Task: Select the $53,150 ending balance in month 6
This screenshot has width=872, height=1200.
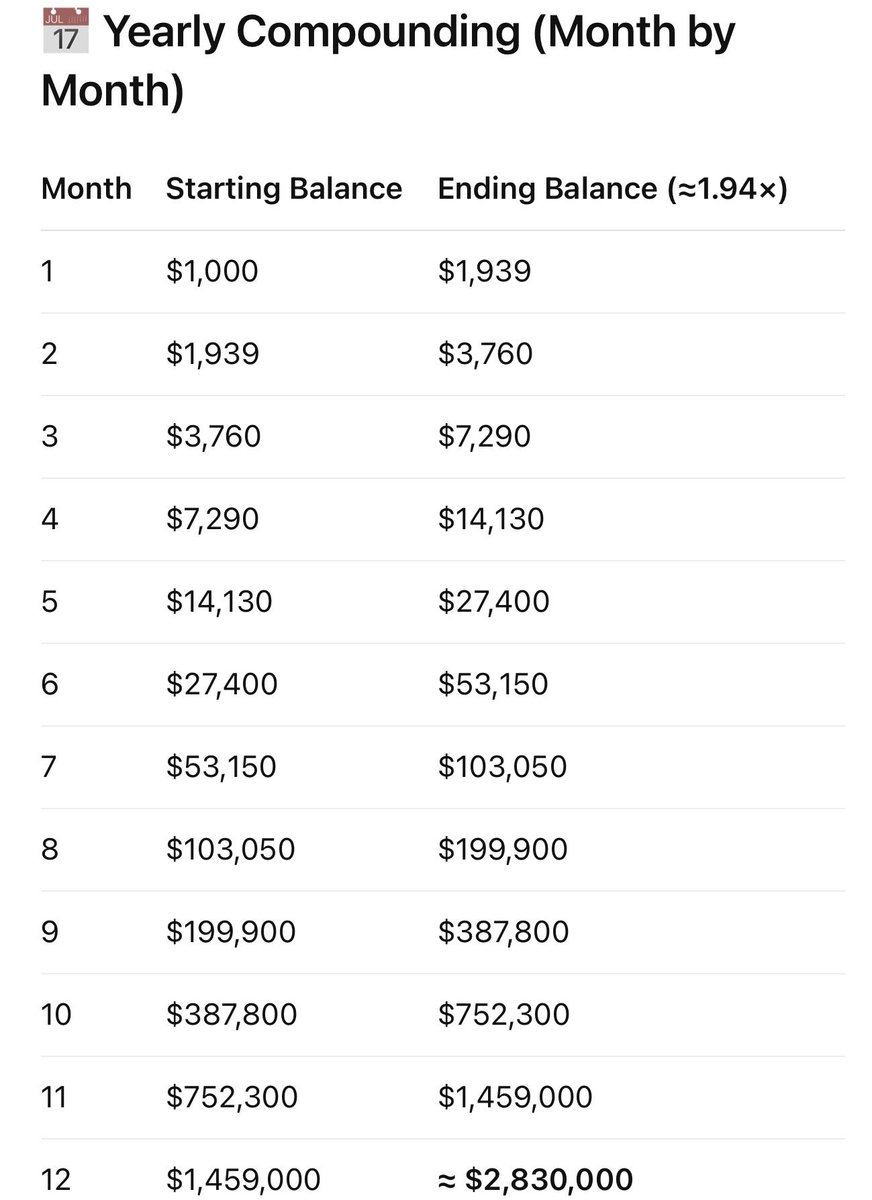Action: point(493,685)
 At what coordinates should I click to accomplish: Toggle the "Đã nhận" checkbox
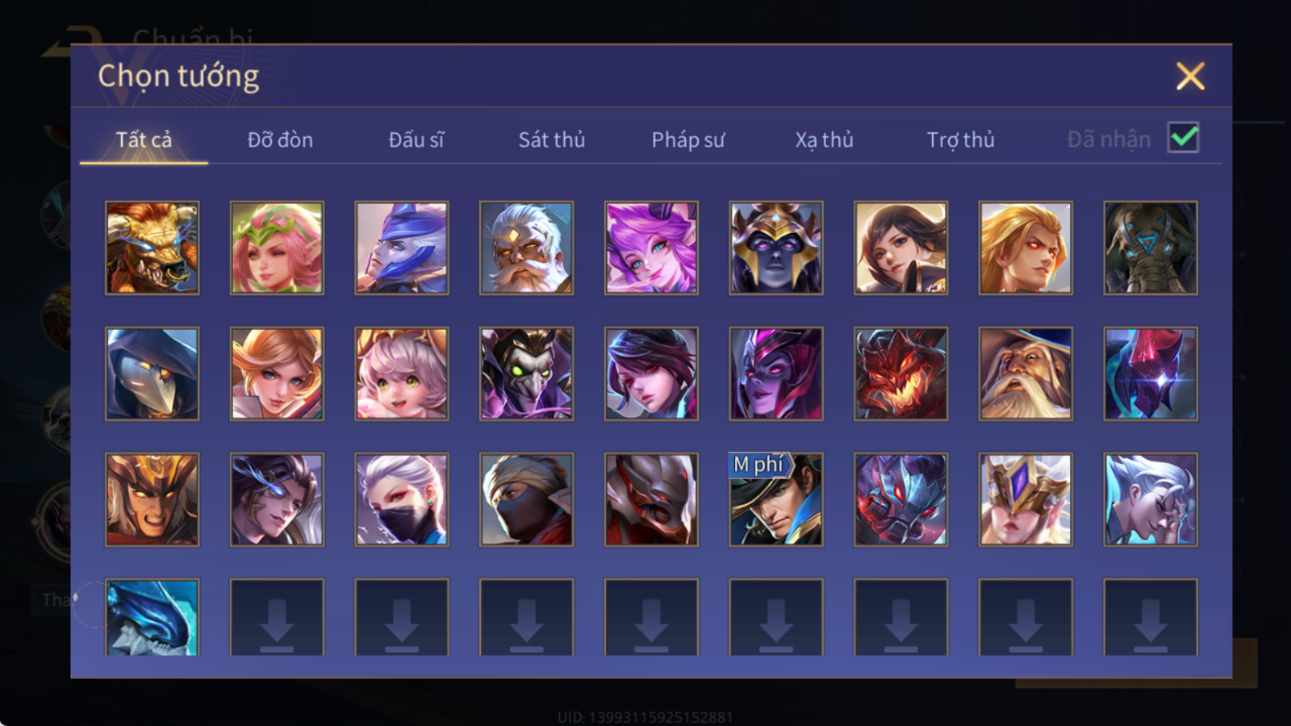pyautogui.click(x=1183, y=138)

------

THE PROBLEM ->
Retype the data above as given, letting no picture into the copy.

TASK RESULT ->
Task: Select the $53,150 ending balance in month 6
This screenshot has width=872, height=1200.
Action: point(493,685)
 At what coordinates should I click to accomplish: Toggle the "Đã nhận" checkbox
pyautogui.click(x=1183, y=138)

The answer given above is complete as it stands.